Y una vez un viejo ogro me dijo que confiara más en Él… Y yo me pregunté: ¿por qué?
Entonces el domingo no fui a su casa, pero el día anterior conviví con su familia; disfruté con ellos, pero al otro día… no quise verlo.
Y hoy se cumple un mes que no he ido a visitarlo, y quisiera hacerlo, pero él solo me regaña. Aunque su sola ausencia me lastima, y en mi oído escucho voces que me llaman: ¡Cobarde!
Y sí… tal vez lo sea.
He pensado seriamente en abandonarlo todo, todo, que no quede nada en mí; lo he pensado, lo he deseado.
¿Y con qué propósito? —me pregunto—. ¿Con qué fin? Si de esto no sacaría provecho.

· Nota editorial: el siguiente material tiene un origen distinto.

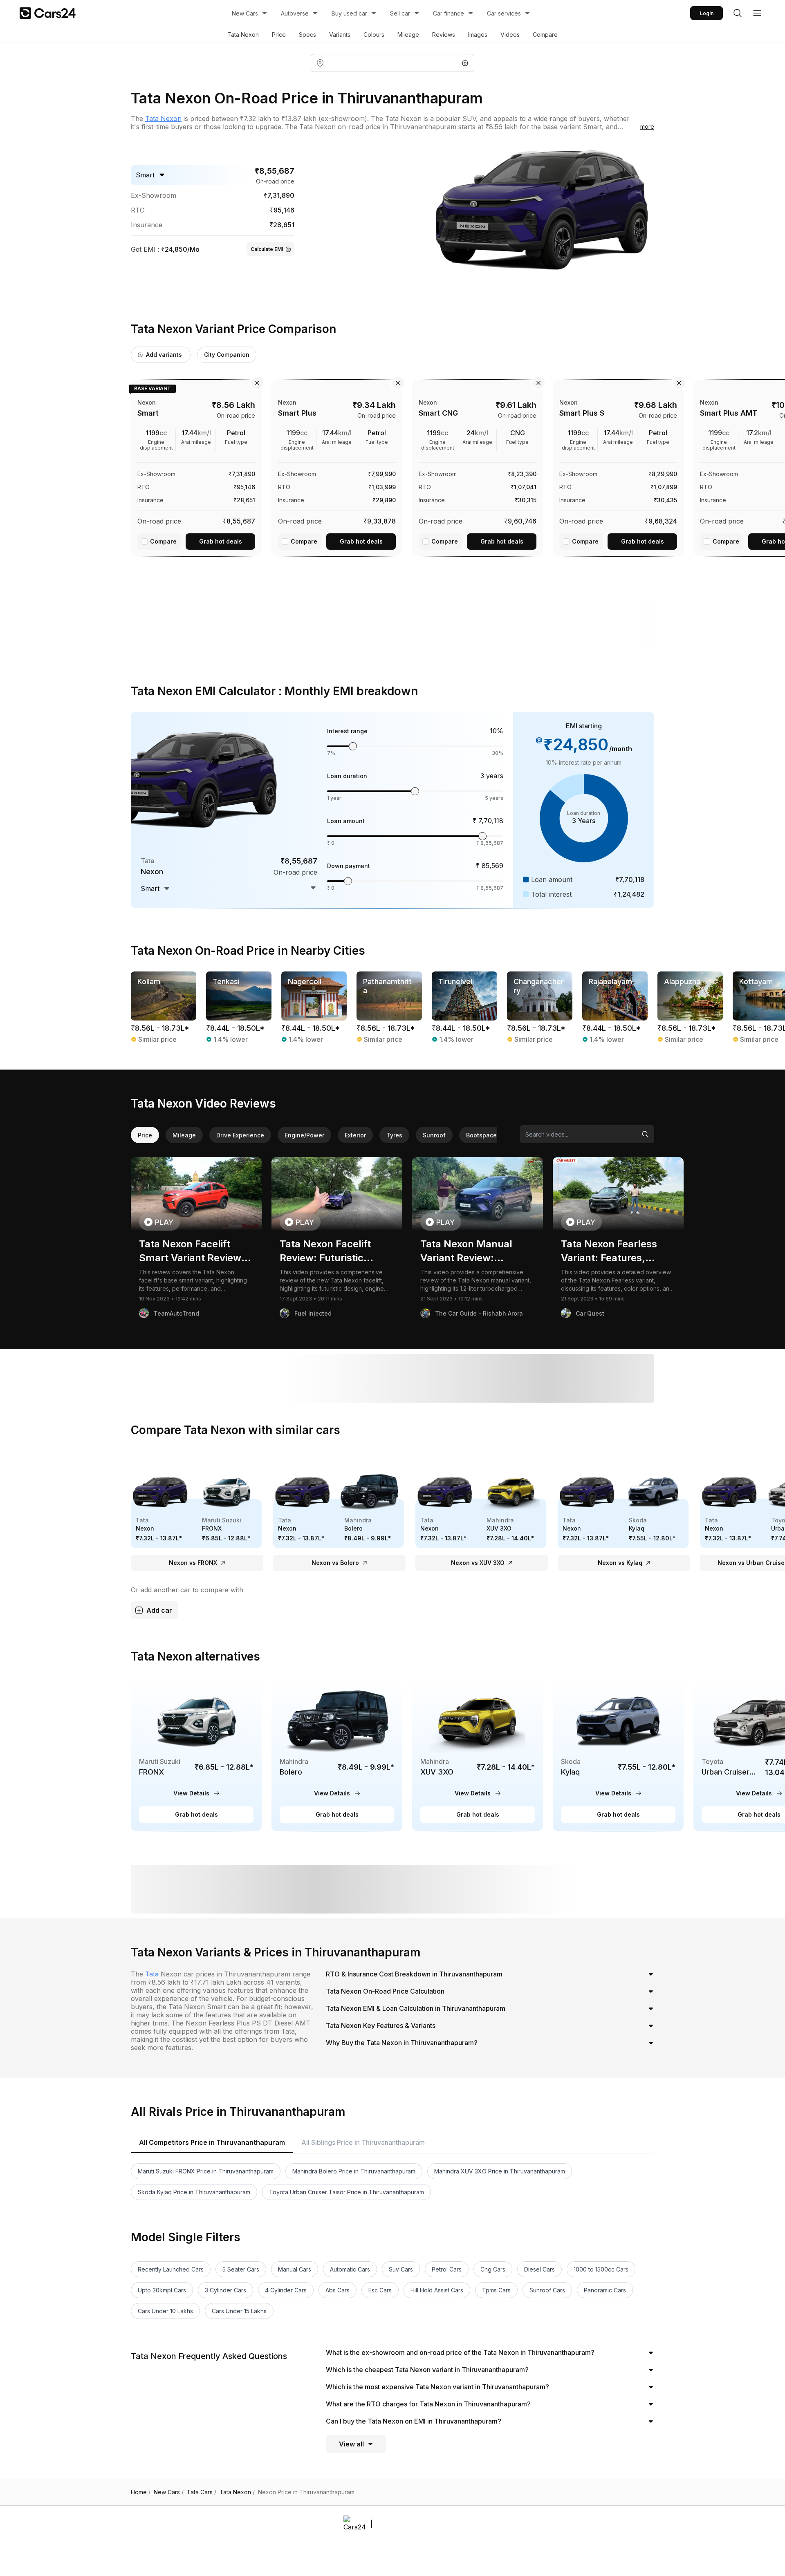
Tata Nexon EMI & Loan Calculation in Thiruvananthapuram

Es verdad cuando dicen que el Señor da descanso, pero incluso en el descanso se necesita descanso. Las veces que he querido parar, incluso descansando he querido descansar.
Y el descanso no es suficiente, no lo es. Hace falta algo más, algo… eterno.
La alegría es decadente, puesto que no es estable; pero aquel desasosiego se estabiliza por más que quieras lo contrario. Es triste, es pesado; todos pasaremos por ahí. Si tú aún no experimentas tan amarga sensación, entonces ¡lárgate de aquí!